Directions
Pick out each line below containing "click".

Data excerpts
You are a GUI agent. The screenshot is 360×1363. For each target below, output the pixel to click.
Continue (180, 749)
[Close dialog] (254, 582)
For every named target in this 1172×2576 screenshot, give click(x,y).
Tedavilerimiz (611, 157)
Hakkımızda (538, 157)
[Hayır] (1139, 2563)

* * *

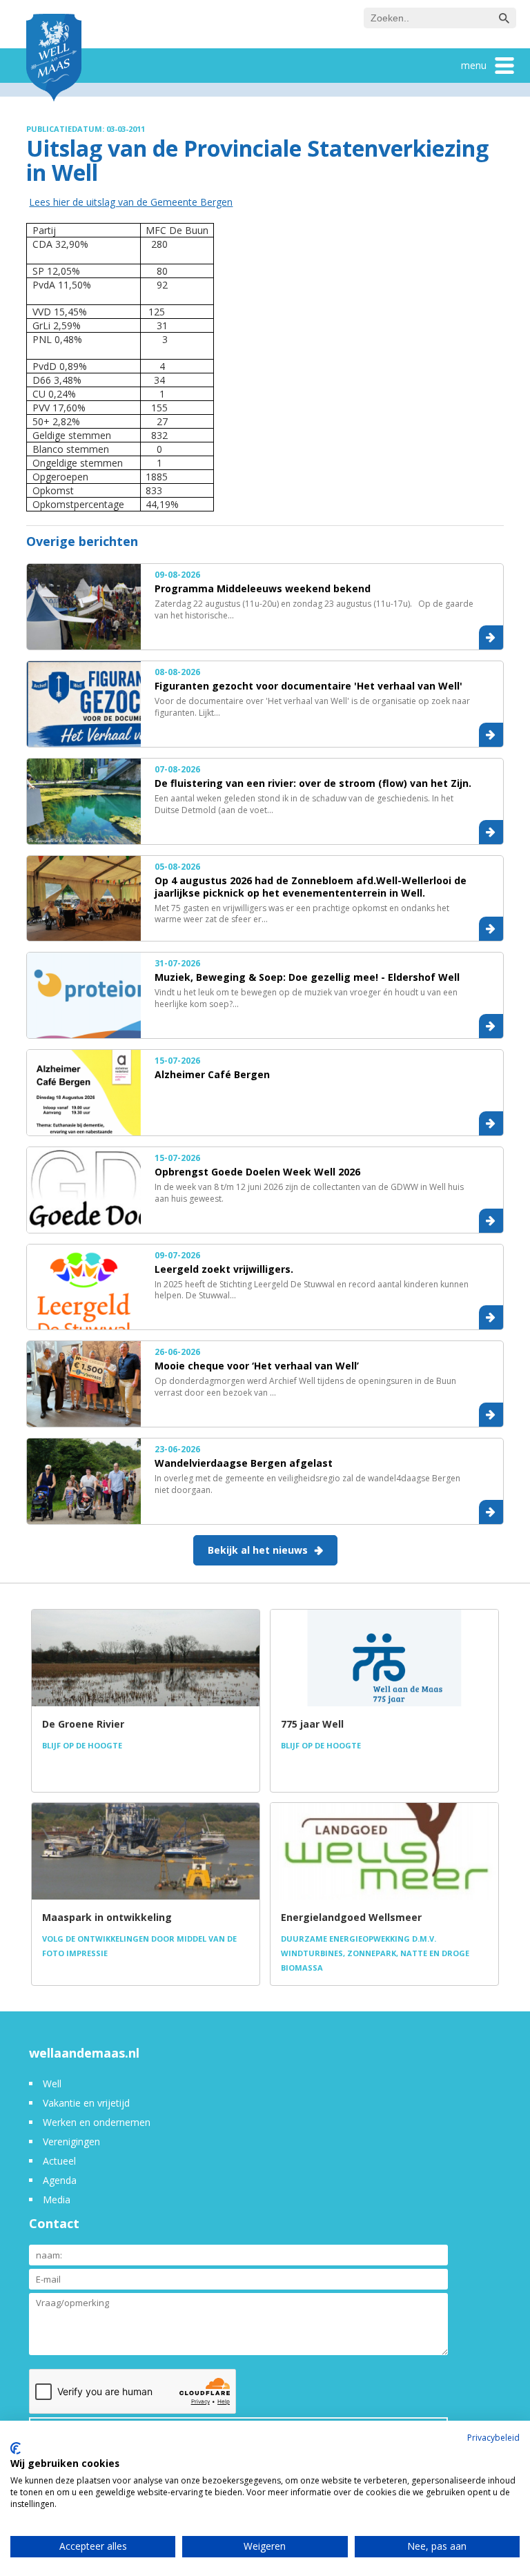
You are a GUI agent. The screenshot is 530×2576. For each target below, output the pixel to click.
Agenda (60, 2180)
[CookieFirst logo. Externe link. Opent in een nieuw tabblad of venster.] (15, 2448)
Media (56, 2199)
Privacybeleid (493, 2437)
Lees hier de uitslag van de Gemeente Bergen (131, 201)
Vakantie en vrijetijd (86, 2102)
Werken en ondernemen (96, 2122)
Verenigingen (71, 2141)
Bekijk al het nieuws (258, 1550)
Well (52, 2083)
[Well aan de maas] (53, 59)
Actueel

Task result
You are a GUI agent. The screenshot is 360×1363. For each target below, output the pixel to click.
For every named target in this 1172×2576 screenshot, give click(x,y).
You are a GUI agent. The screenshot is 530×2576. For each target below, output the pixel to click.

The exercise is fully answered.